EXERCISE AIM:
Wherever the word "agent" appears in a line of the records, copy that line.

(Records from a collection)
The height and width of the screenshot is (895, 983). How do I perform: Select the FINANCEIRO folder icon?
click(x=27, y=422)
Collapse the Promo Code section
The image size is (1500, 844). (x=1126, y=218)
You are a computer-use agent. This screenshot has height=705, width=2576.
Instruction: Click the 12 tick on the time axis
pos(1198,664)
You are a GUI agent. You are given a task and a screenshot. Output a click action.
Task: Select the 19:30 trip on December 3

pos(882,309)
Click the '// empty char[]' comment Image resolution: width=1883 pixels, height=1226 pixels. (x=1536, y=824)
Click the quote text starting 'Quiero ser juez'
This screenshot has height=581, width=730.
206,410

OUTPUT:
You are a computer-use agent. This screenshot has height=705, width=2576.
You are a GUI agent. You are given a task and a screenshot. Output a click action.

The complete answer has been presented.